The researcher has intellectual property (IP) to sell, and a multitude of buyers might be interested in transacting for this IP.
The buyer comes to the table with a corporate-vetted IP Transfer Agreement, non-disclosure language, myriad reps & warranties, severability, cascading clauses covering conflicts and disputes, milestones, and deadlines. All presented to the seller by a specialist - a contracts professional, perhaps even from a dedicated 3rd party firm.
And these well-armed corporates have the gall to say that “Dave” (See below, for an unrelated Dave) sitting on the other side of the negotiating table, often alone, that he is committing extortion?
Be better. Dave is not going to shake down “Big VDP”. In fact the opposite. The deck is stacked against Dave. The buyers, with their “just sign it, don’t read it, it’s all boiler plate, take it or leave it” is precisely why Dave NEEDS representation. And that’s why Desired Effect exists.

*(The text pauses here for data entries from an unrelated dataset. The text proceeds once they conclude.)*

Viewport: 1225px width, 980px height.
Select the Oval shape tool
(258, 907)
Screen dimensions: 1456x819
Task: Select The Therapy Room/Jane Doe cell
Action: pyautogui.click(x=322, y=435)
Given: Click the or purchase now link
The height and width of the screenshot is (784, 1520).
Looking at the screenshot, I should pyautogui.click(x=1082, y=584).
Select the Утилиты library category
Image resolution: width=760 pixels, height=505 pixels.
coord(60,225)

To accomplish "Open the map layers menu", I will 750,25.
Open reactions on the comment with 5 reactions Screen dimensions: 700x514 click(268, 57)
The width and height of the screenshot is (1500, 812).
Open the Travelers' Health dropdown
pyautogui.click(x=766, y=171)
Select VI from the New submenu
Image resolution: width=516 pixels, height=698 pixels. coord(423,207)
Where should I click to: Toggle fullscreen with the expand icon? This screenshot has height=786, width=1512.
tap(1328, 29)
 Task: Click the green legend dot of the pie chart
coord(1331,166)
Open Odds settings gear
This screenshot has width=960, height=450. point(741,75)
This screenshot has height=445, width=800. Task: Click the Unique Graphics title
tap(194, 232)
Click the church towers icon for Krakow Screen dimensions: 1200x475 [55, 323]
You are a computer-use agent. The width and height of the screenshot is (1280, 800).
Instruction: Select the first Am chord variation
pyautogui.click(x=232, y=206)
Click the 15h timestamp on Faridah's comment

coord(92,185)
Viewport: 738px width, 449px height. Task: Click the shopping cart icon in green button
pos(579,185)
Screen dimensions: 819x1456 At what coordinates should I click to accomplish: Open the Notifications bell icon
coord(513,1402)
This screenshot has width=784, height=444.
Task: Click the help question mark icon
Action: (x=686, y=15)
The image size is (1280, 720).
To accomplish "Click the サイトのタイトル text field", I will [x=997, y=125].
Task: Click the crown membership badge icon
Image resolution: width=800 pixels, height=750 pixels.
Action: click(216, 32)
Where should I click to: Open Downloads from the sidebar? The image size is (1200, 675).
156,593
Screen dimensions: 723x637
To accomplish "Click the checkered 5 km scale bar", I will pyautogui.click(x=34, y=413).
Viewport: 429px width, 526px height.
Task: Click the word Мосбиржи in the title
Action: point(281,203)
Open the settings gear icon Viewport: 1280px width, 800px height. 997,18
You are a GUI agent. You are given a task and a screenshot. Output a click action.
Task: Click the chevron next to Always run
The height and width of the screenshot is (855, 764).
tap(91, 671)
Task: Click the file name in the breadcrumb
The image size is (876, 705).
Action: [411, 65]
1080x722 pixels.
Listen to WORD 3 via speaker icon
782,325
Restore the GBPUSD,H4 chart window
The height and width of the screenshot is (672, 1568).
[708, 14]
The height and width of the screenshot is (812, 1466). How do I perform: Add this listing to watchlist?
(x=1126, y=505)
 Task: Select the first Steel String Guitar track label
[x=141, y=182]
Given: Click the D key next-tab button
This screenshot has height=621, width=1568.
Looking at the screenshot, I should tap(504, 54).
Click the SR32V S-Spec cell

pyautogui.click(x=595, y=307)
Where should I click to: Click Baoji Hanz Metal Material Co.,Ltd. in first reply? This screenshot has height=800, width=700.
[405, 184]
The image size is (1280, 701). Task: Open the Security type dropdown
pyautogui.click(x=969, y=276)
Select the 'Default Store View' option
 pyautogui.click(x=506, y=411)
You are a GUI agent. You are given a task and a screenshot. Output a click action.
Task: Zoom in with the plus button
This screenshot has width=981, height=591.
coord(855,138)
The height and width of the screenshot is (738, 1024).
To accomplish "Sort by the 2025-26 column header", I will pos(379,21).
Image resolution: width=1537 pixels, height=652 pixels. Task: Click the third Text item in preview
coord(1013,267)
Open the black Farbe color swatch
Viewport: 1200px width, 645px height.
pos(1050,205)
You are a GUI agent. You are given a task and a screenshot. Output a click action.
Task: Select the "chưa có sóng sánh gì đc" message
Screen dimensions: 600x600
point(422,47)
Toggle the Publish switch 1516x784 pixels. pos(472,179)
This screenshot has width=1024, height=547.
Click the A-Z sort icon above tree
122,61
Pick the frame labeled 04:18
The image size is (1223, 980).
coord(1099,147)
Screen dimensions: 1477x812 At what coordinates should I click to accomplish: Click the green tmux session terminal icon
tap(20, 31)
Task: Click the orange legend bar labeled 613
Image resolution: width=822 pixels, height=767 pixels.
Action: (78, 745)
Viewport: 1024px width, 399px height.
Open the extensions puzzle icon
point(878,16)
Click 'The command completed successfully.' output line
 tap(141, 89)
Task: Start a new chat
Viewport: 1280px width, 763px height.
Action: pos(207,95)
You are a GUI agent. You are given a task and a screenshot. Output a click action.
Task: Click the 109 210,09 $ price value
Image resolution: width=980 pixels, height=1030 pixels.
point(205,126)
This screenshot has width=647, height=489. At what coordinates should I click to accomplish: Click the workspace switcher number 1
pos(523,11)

Two parties are entering into business discussions, not a shakedown. Bug Bounty programs represent buyer (aka vendor) brand interests. That’s fine! No one says Bug Bounty is committing extortion? We all know they are representing the interests of their clients. Desired Effect represents seller (aka vuln researcher) interests. Researchers also need representation at the negotiating table. Extortionary? Grow up.